Output the listing exactly, without its pictures.

%%

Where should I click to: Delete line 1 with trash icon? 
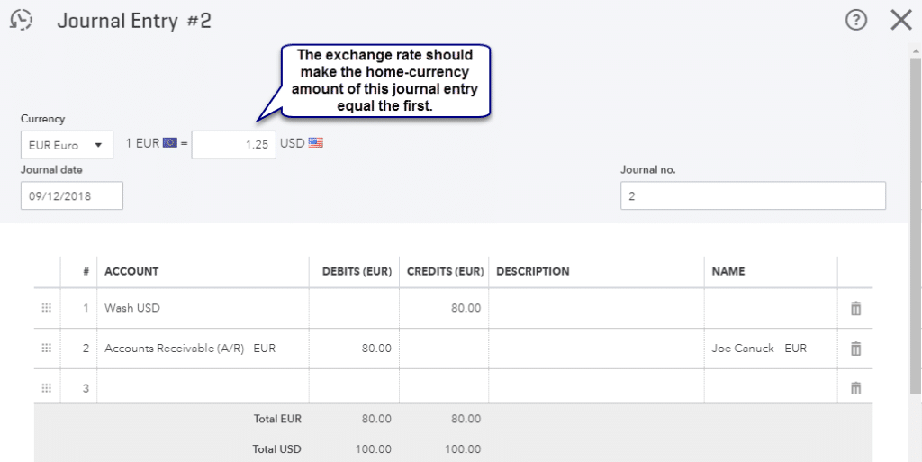(855, 308)
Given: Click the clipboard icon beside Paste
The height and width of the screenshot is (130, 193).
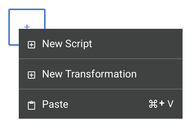Looking at the screenshot, I should (31, 105).
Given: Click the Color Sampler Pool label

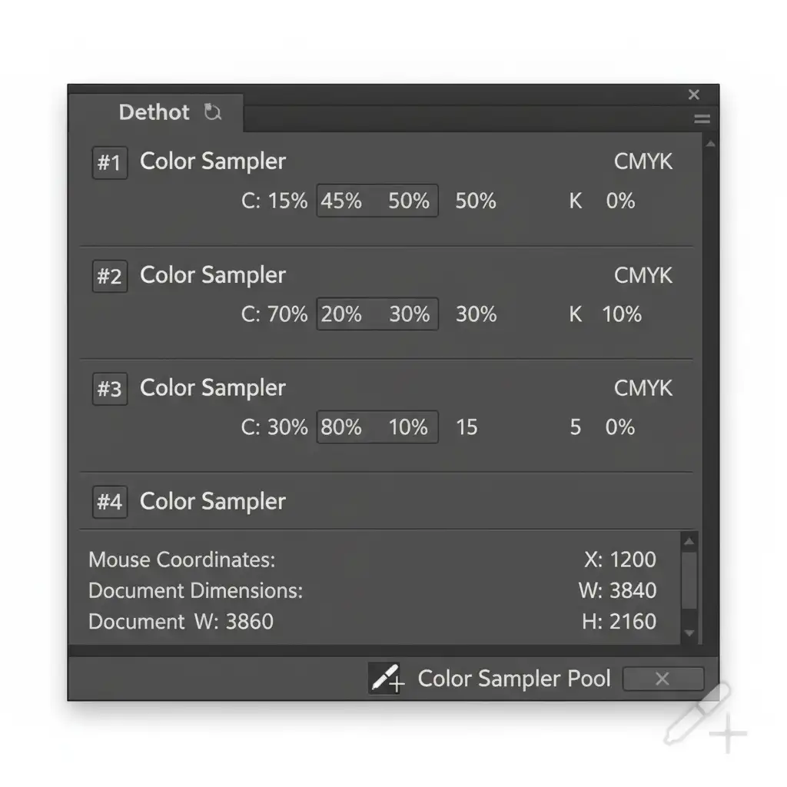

%%

- _COMPLETED TASK_
Where should I click to: Delete line 1 with trash icon? 
(855, 308)
Given: Click the clipboard icon beside Paste
The height and width of the screenshot is (130, 193).
Looking at the screenshot, I should (31, 105).
Given: Click the Color Sampler Pool label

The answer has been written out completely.